Airport Ponderings

“Travel and change of place impart new vigor to the mind.” – Seneca

I can’t say that I have anything truly revelatory to impart upon readers (whatever readers I may have at this point) about true cultural insights or experiences (a statement which implies that I do occasionally have those), but Taoyuan decided to advance itself in the world and provide its patrons with free wi-fi, courtesy of hi-net, so I thought I’d take advantage of it and feel like I was doing something worthwhile and, well, blog.  That being said, airports truly are stellar places, no joke.  They’re fantastic for people watching.  Granted, it is a drag when you have to wake up at 2 to get to airport (like I have had to twice in the past month), but seriously.

When I first arrived at my gate this morning, there was no one else here.  I’m pretty sure that was a first.  Then one woman walked out of the bathroom, and a foreigner (here denoting a white, non-Taiwanese person) walked down the stairs.  I decided it was time to go explore the terminal.  In my sojourns, I decided that I was on a quest for a bottle of Coca-Cola.  Unfortunately, I only had a 100 NT bill with me, and the vending machine wouldn’t take bills and the shops were so ridiculously expensive there was no way I was going to buy when there.  So, I mustered up my courage, went into a high-class looking tourist shop, and stunned myself by asking in somewhat decent chinese whether the xiao jie could give me change for a hundred.  We even had a nice little three line conversation in Chinese.

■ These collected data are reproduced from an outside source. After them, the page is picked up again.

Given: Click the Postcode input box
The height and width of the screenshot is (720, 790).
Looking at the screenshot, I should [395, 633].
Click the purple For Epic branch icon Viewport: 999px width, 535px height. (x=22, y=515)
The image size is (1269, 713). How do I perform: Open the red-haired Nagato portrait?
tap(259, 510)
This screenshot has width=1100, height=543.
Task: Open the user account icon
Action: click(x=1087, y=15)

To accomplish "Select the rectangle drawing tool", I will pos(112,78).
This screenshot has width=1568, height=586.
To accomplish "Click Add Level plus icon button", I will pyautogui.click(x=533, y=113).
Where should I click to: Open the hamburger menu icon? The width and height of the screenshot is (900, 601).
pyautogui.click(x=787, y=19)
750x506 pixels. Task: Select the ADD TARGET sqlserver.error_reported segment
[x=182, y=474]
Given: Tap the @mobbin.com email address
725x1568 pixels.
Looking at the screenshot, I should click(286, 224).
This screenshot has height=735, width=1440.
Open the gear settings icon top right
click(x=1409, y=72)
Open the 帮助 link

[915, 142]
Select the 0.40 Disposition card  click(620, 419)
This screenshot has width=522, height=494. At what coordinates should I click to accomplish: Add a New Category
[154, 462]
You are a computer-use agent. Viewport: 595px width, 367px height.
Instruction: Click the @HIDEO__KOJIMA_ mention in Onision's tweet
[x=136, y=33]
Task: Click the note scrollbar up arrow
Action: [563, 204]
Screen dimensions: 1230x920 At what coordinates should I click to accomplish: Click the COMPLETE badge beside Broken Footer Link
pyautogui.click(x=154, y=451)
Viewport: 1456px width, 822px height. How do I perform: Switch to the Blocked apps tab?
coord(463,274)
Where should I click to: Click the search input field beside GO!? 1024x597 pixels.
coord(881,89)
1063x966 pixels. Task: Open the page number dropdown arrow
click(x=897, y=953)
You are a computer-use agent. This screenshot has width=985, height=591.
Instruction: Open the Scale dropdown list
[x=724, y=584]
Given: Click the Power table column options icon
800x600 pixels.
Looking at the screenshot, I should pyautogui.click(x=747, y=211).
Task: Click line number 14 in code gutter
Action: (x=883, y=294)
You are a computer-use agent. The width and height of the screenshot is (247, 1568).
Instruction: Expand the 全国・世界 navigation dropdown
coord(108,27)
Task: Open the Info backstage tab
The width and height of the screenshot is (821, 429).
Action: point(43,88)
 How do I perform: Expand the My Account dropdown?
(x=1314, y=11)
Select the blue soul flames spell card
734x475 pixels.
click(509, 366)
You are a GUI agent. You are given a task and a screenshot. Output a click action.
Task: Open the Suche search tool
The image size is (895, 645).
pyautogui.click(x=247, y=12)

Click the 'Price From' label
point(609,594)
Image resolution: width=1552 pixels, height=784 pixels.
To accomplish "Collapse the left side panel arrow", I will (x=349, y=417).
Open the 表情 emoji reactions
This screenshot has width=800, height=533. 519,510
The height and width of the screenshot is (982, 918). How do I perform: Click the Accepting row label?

But I think the best part about airports is the foreigners.  And yes, I’m still talking about white people.  Especially in Taiwan.  When I walk into an airport here in Taiwan and see a foreigner, for some reason I automatically think, “Hey, what are you doing on my turf?”  It’s not like the airports not big enough for more than one foreigner, but for some reason, I feel very possessive of my rights as the “mai guo ren.”  I often peg the other foreigner as being an inexperienced traveler.  And yet, ironically enough, when you’re passing a foreigner in the terminal, you always seem to catch the other person’s eye…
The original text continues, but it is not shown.